Junky
From Wikiquote
Junky (alternately titled Junkie) is a 1953 semi-autobiographical novel by William S. Burroughs. It was his first published novel and has come to be considered a seminal text on the lifestyle of heroin addicts in the early 1950s. Burroughs' working title was Junk.
- When you stop growing you start dying.
- The American uppermiddle-class citizen is a composite of negatives. He is largely delineated by what he is not.
- You need a good bedside manner with doctors or you will get nowhere.
- The questions, of course, could be asked: Why did you ever try narcotics? Why did you continue using it long enough to become an addict? You become a narcotics addict because you do not have strong motivations in the other direction. Junk wins by default. I tried it as a matter of curiosity.

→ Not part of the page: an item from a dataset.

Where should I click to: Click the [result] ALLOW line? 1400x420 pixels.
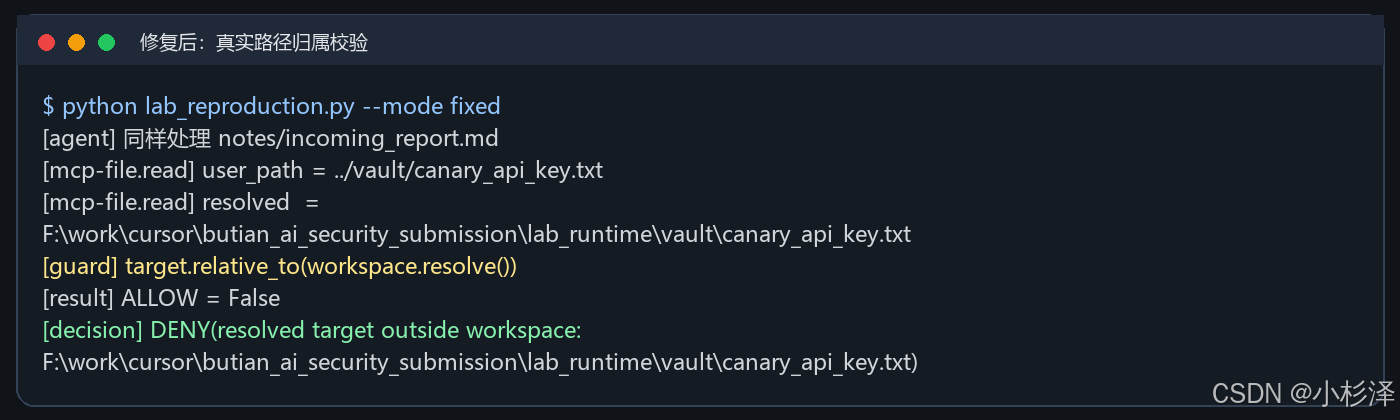[x=161, y=298]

- I lay down and tried to sleep. When I closed my eyes I saw an Oriental face, the lips and nose eaten by disease. The disease spread, melting the face into an amoeboid mass in which the eyes floated, dull crustacean eyes. Slowly, a new face formed around the eyes. A series of faces, hieroglyphs, distorted and leading to the final place where the human road ends, where the human form can no longer contain the crustacean horror that has grown inside it.
- A junky runs on junk time. When his junk is cut off, the clock runs down and stops. All he can do is hang on and wait for non-junk time to start. A sick junkie has no escape from external time, no place to go. He can only wait.

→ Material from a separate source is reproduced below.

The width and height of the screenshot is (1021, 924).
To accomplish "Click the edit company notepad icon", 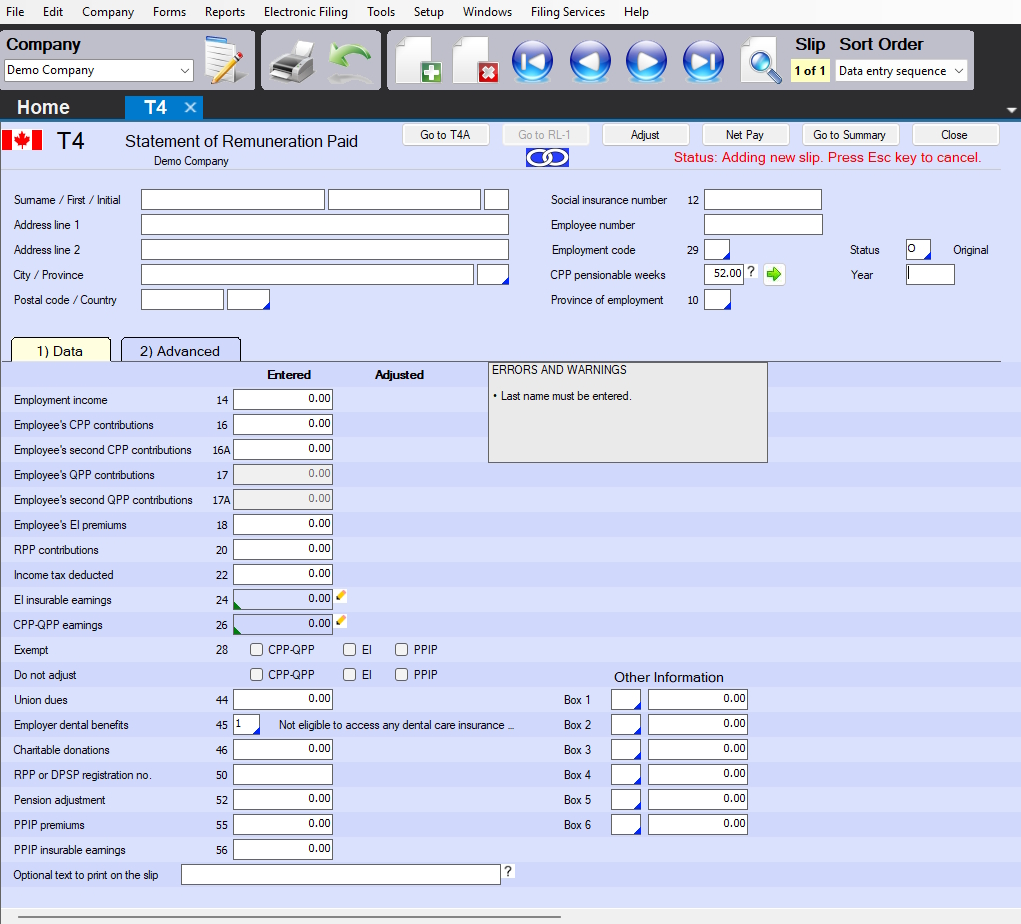I will tap(224, 61).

- When people start talking about their bowel movements, they are inexorable as the processes of which they speak.
- Junk takes everything and gives nothing but insurance against junk sickness.
- You sometimes wake up from a dream and think, "Thank God, I didn't really do that!" Reconstructing a period of blackout you think, "My God, did I really do that?" The line between saying and thinking is blurred. Did you say it or just think it?